Iris Janke, Leitende Oberstaatsanwältin, schilderte das Vorgehen der Staatsanwaltschaft: Um 12.30 Uhr sei diese informiert worden, dass ein Schüler von einem Mitschüler in den Kopf geschossen und schwer verletzt worden sei. Der Anfangsverdacht sei Totschlag gewesen, zeitgleich habe sie einen Durchsuchungsantrag für die Wohnung der Eltern des Tatverdächtigen gestellt. Dort sei umfangreiches Beweismaterial sichergestellt worden. "Es handelt sich um ein Jugendstrafverfahren, für das bestimmte, strenge Regeln gelten", so die Leitende Oberstaatsanwältin. Dazu gehöre, dass keine Angaben zu dem Tatverdächtigen oder dem Opfer öffentlich gemacht würden. Eine spätere Gerichtsverhandlung werde ebenfalls nicht öffentlich abgehalten werden. "Der Tatverdächtige hat einen Pflichtverteidiger bekommen, er hat sich bei der Verhaftung nicht zur Tat eingelassen. Er wurde in eine Justizvollzugsanstalt für Jugendliche eingeliefert." Grundsätzlich gelte, dass ein Gutachter feststellen müsse, ob der Betroffene - auch wenn er ab 14 Jahren strafmündig sei - die Verantwortungsreife für die Tat habe. Für Jugendliche gelte eine Höchststrafdauer von zehn Jahren, es sei möglich eine Sicherungsverwahrung als Vorbehalt auszusprechen. Die Tat werde als Totschlag eingestuft, weil bis jetzt noch keine Beweise für den Tatvorwurf Mord vorlägen. 

Die Ermittlungen

Raoul Hackenjos, Leitender Kriminaldirektor, fasst den Stand der Ermittlungen der SoKo Mühlbach zusammen. Der Jugendliche sei am 8. November für den 9. November krank gemeldet worden. Am Donnerstag, 9. November, sei der Tatverdächtige in die Schule und in sein Klassenzimmer gegangen und habe seinen Mitschüler zwei Mal in den Kopf geschossen. Neun Schüler und zwei Lehrer hätten sich zu diesem Zeitpunkt in dem Raum aufgehalten. Die Schüsse seien mit einer Handfeuerwaffe, einer halbautomatischen Baretta Modell 7 Kaliber 7,65 Millimeter, abgefeuert worden. Danach habe er einen selbstgebastelten Brandsatz, einen Molotowcocktail, aus der Tasche geholt und versucht, diesen anzuzünden. Dies sei gescheitert. Daraufhin habe er das Klassenzimmer verlassen. Im Flur sei er einer weiteren Lehrerin begegnet, habe diese auf den Kopf geschlagen und leicht verletzt. Die Lehrerin sei zurück in ihr Klassenzimmer und habe dieses abgeschlossen. Es sei noch mindestens ein Schuss im Flur abgegeben worden. Den Brandsatz habe der Tatverdächtige in Richtung des Schulleiters geworfen. Nach der Festnahme habe die Polizei festgestellt, dass der Jugendliche noch weitere 50, nicht abgefeuerte Patronen mit sich führte. Am Abend sei die SoKo Mühlbach eingesetzt worden, diese habe bislang 40 Vernehmungen durchgeführt. "Wir haben eine Vielzahl von digitalen Spurenträgern wie Mobiletelefone, die sukzessive  ausgewertet werden", so Hackenjos.

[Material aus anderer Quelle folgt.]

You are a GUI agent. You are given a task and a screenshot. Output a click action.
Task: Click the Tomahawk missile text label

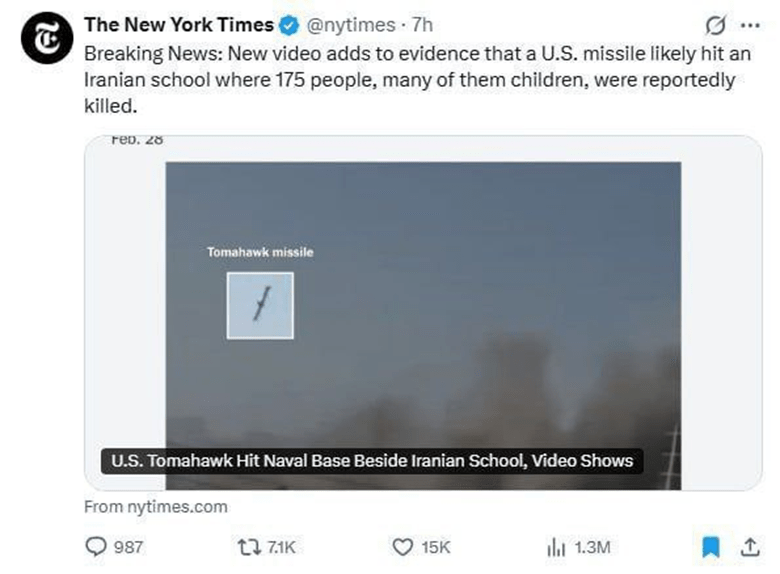point(260,252)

Oberstaatsanwalt Martin Seifert: "Der 15-Jährige wird derzeit von einem jugendpsychologischen Sachverständigen auf seine strafrechtliche Verantwortlichkeit untersucht. Gegen die Eltern wird wegen des Verdachts der fahrlässigen Tötung ermittelt, da sie ihrer Sorgfaltspflicht sowohl in Bezug auf die Verwahrung der Waffe als auch auf den Jugendlichen nicht nachgekommen sind." Die Eltern hätten keine Genehmigung für den Besitz der Waffe. Es würden außerdem weitere Ermittlungen darüber laufen, ob es Mitwisser der Tat gegeben habe. Auf Nachfrage erläuterte Seifert, dass bei der Durchsuchung handschriftliche Unterlagen und Skizzen für die Tat gefunden worden seien. 

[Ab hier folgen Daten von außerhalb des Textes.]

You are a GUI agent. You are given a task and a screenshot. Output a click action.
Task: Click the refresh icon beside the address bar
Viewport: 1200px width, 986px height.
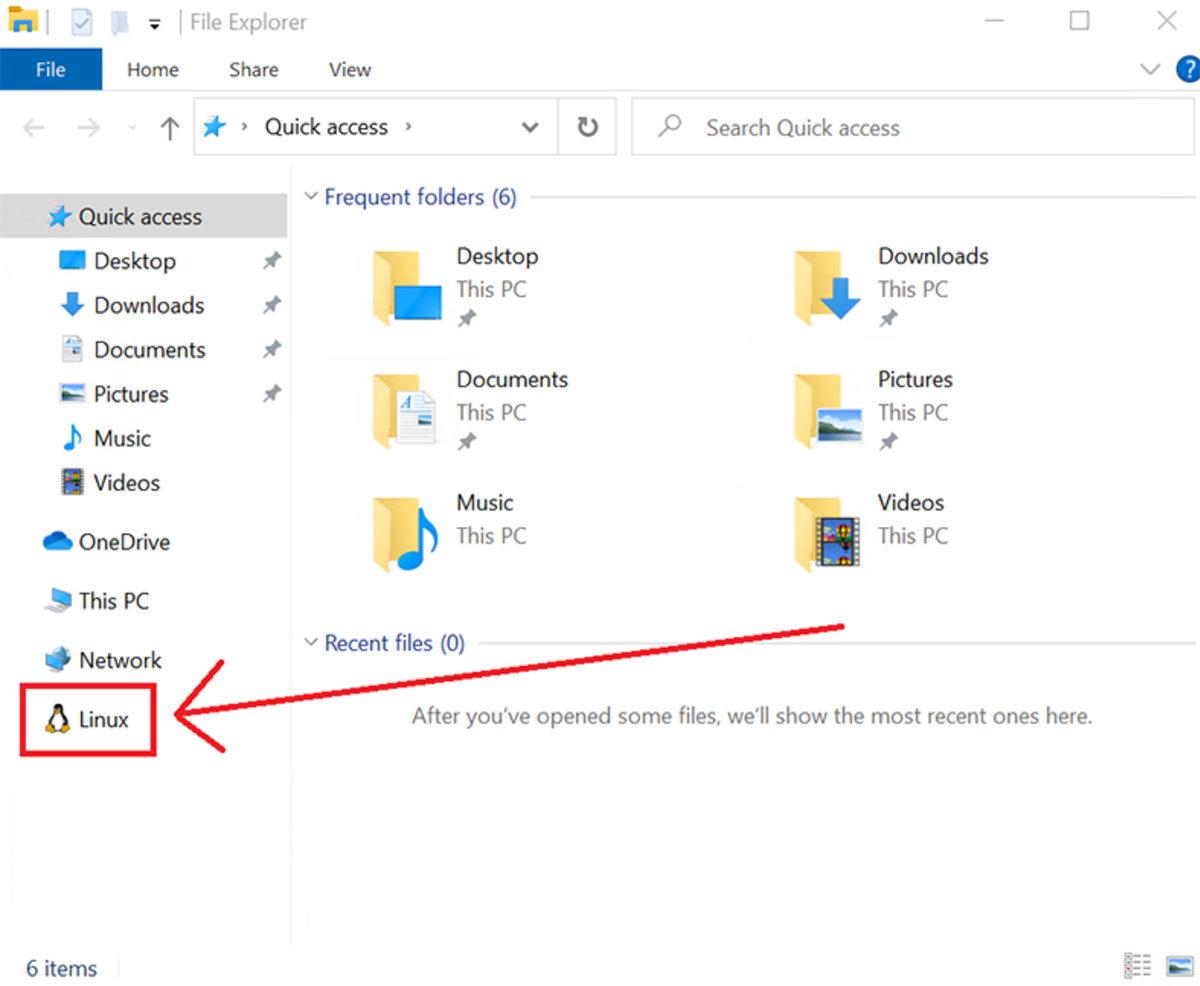click(587, 127)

Psychologische Unterstützung

Dr. Werner Nagel, Referatsleiter des Regierungspräsidiums Freiburg, lobte das vorbildliche und umsichtige Handeln aller Beteiligten. Am Freitag, 10. November, sei die Waldbachschule geschlossen gewesen, am Montag sei sie wieder geöffnet worden. Es laufe allerdings kein normaler Unterricht, sondern die Schüler seien von den Lehrern empfangen und in den Klassen durch Schulpsychologen betreut worden. Im Laufe der Woche würde nach und nach wieder mit dem Unterricht begonnen. 

"Wir können die Tat nicht ungeschehen machen, aber wir bemühen uns, die Folgen nach Möglichkeit abzumildern", erklärte Klaus Schwarz, Opferbeauftragter des Landes Baden-Württemberg. Dabei gehe es sowohl um therapeutische als auch finanzielle Unterstützung.